===== Data =====

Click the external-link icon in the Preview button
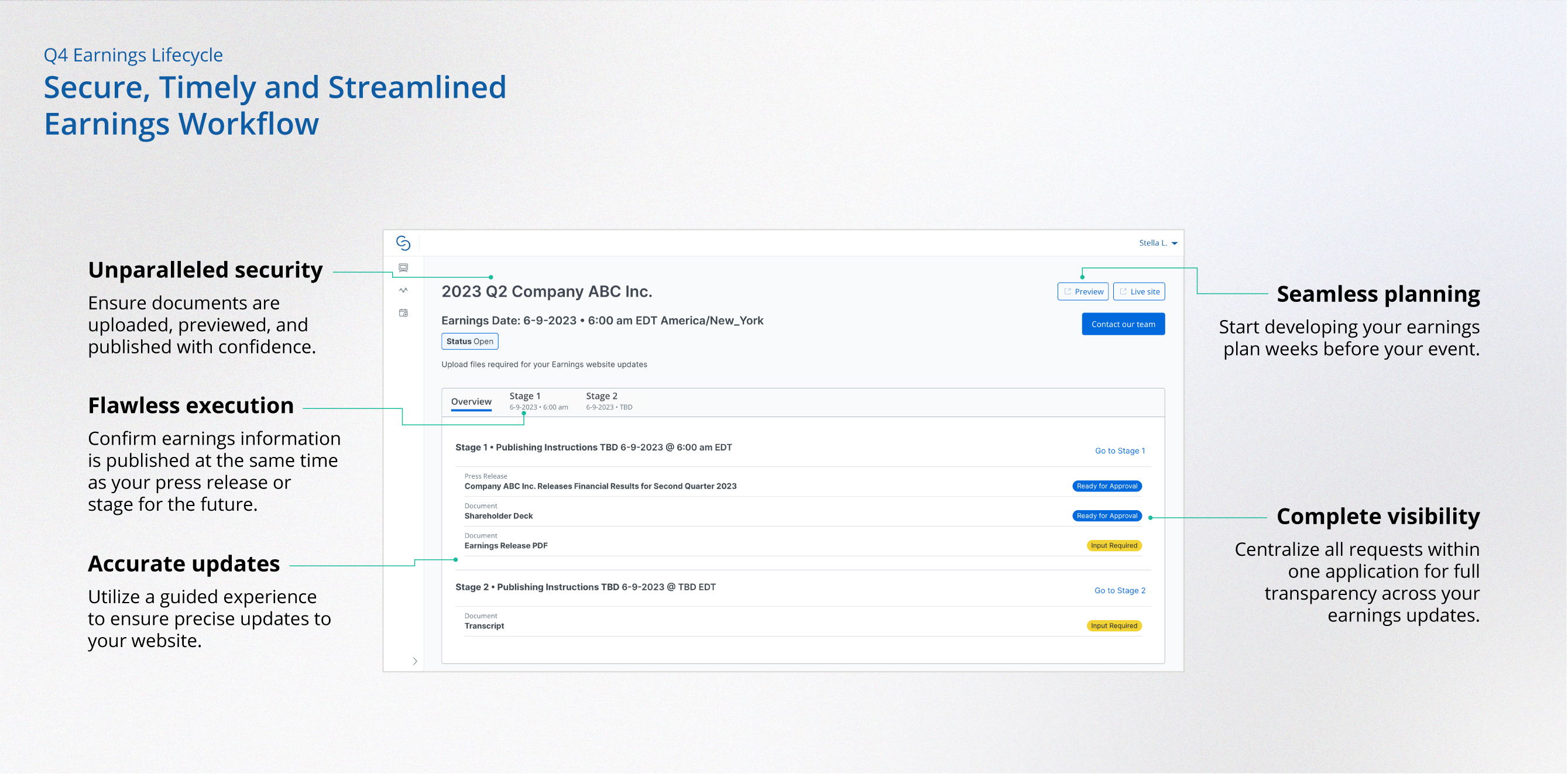pyautogui.click(x=1067, y=291)
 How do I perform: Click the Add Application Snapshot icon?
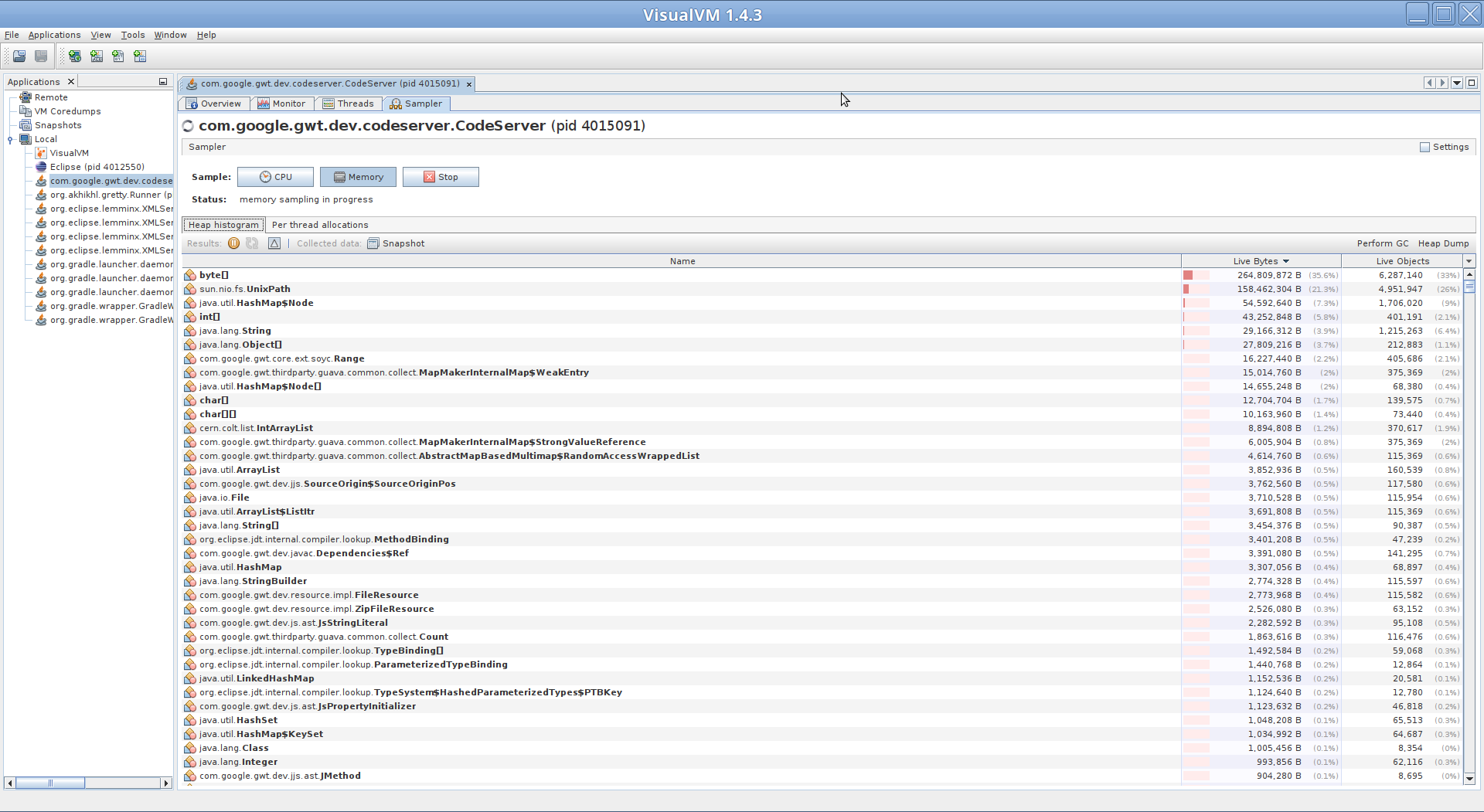(140, 56)
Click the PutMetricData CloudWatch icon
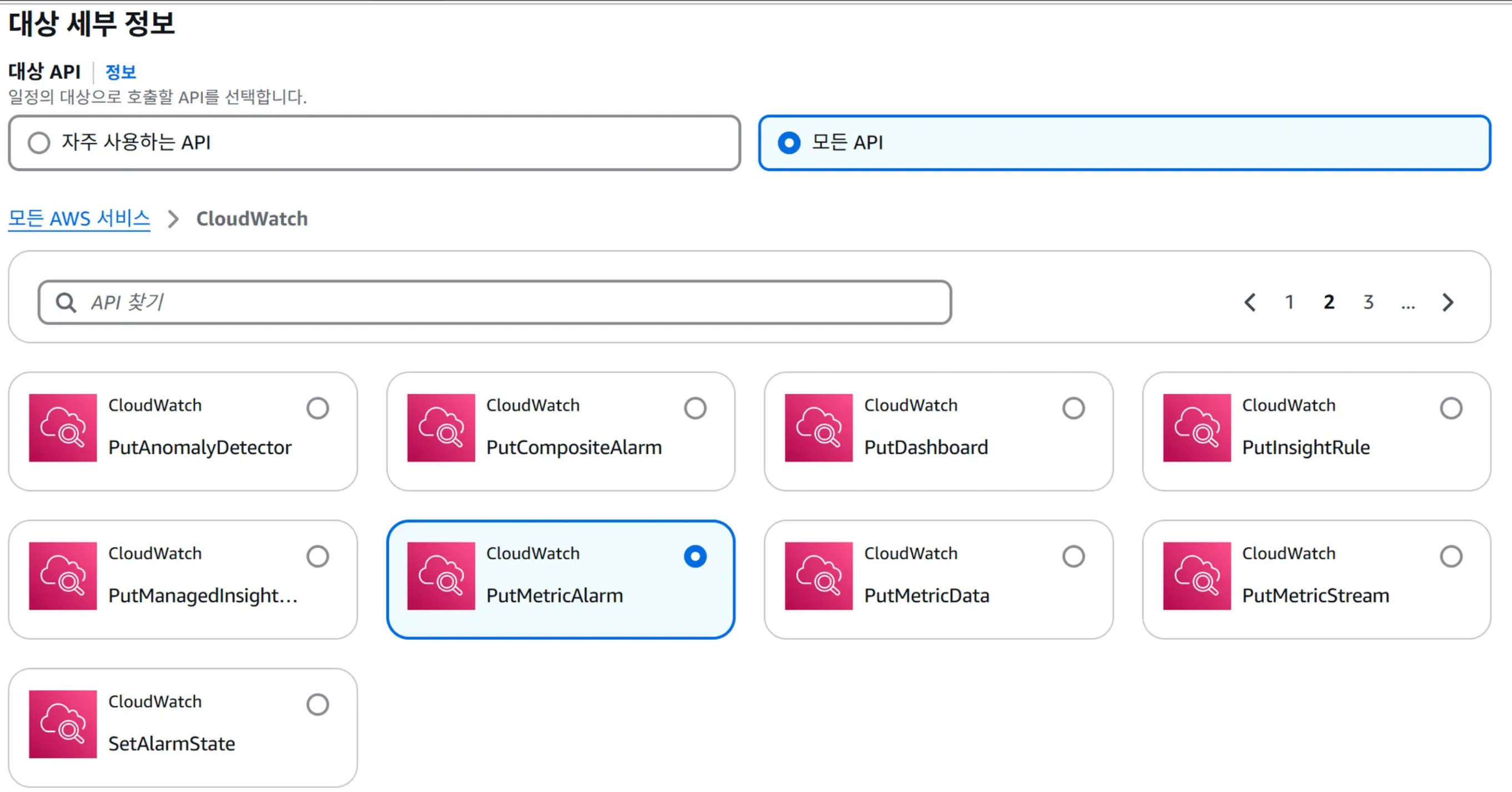The image size is (1512, 792). pos(818,575)
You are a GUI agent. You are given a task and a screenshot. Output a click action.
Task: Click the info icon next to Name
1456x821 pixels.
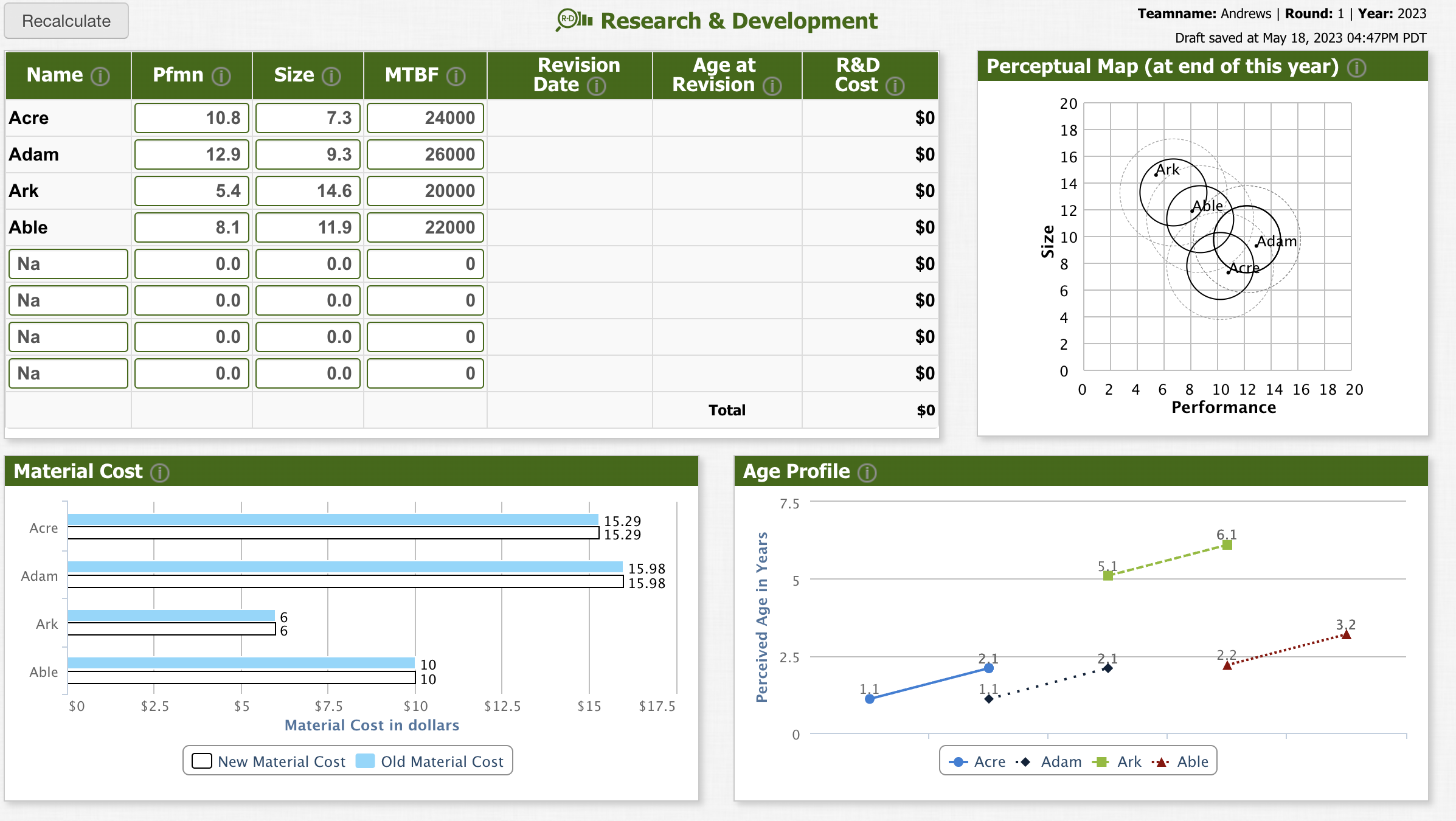(100, 76)
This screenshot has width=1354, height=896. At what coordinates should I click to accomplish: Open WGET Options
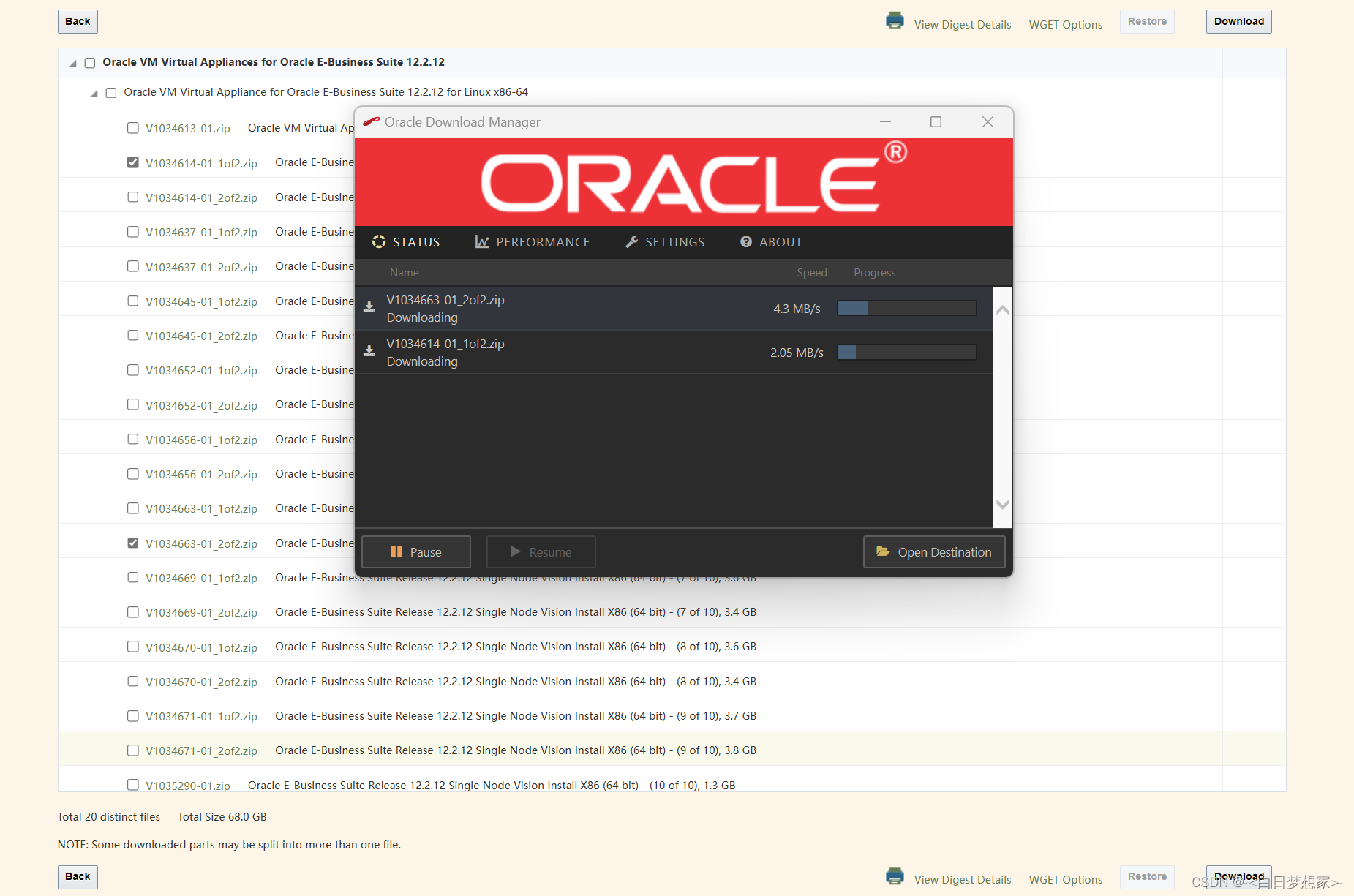click(x=1065, y=24)
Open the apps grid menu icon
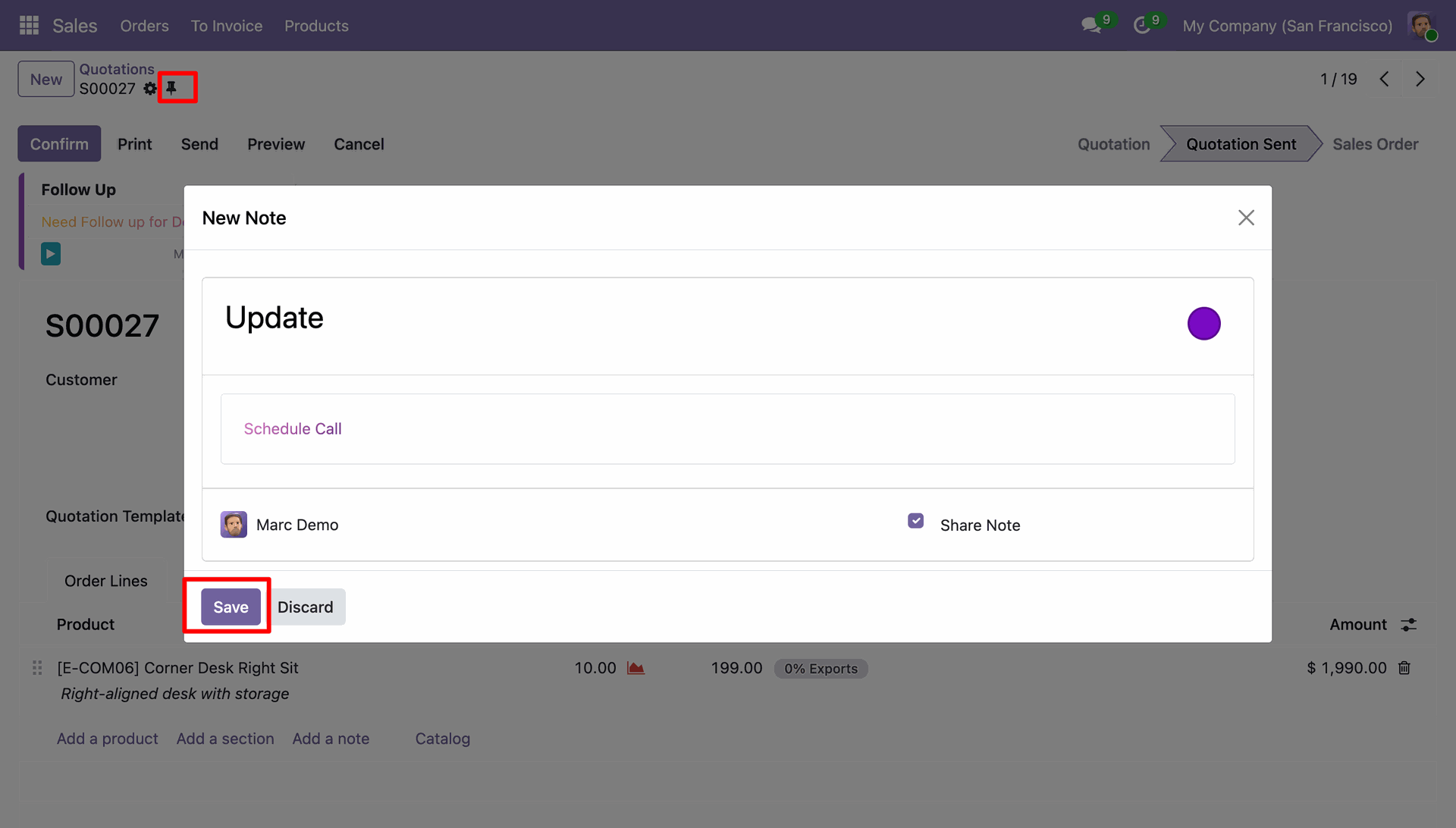Screen dimensions: 1456x828 point(29,26)
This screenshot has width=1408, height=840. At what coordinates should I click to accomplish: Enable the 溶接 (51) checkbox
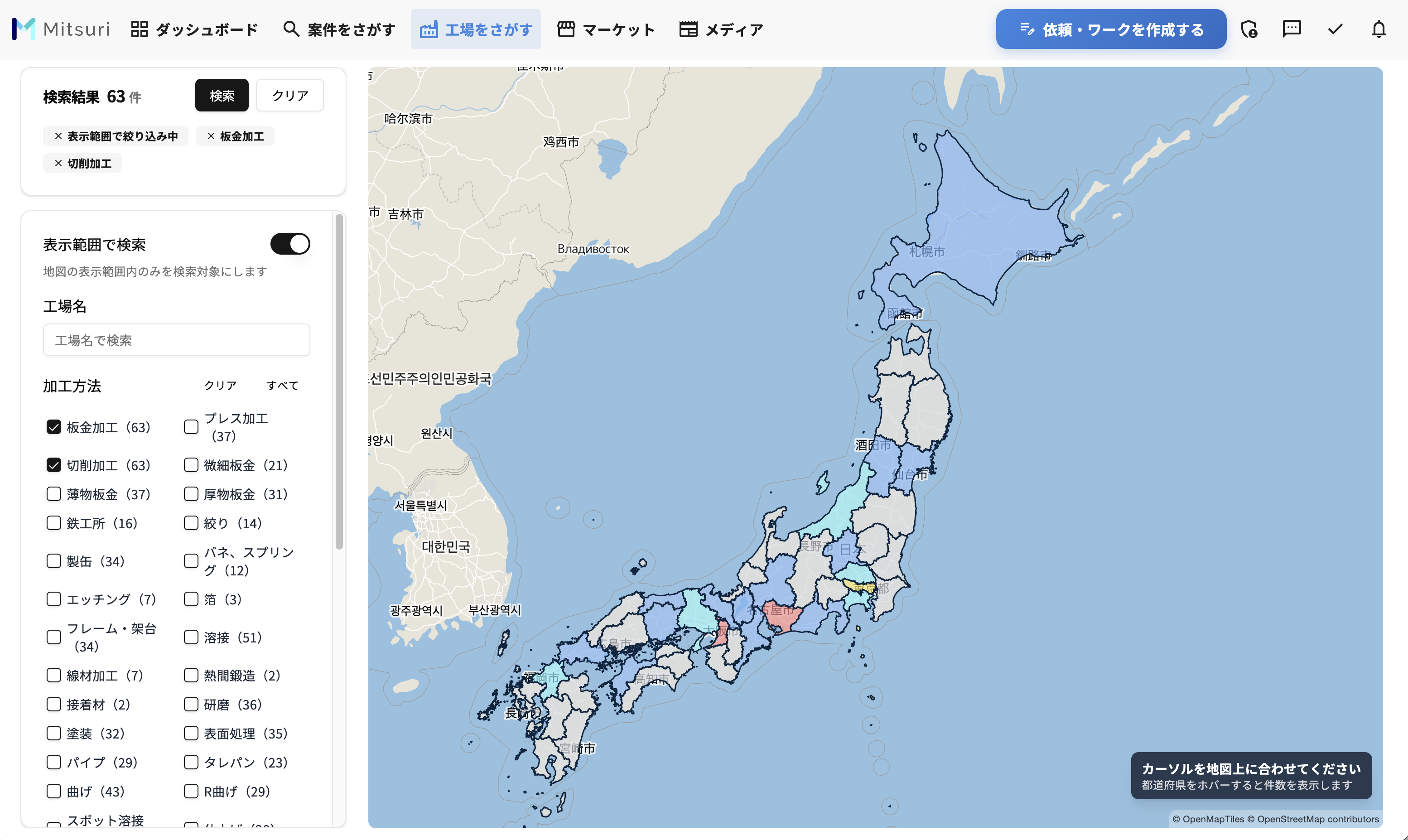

=====

* _Exercise goal_: Could you transcribe every entry above exactly, leaving out the images?

* _Exercise result_:
Click the external-link icon in the Preview button
pyautogui.click(x=1067, y=291)
 How do I perform: Click the Add Application Snapshot icon?
(140, 56)
Click the PutMetricData CloudWatch icon
The image size is (1512, 792). pos(818,575)
You are a GUI agent. You are given a task and a screenshot. Output a click action.
Task: Click the info icon next to Name
1456x821 pixels.
(100, 76)
This screenshot has width=1354, height=896. At what coordinates should I click to accomplish: Open WGET Options
click(x=1065, y=24)
Open the apps grid menu icon
Screen dimensions: 1456x828 point(29,26)
This screenshot has width=1408, height=840. At what coordinates should I click to accomplish: Enable the 溶接 (51) checkbox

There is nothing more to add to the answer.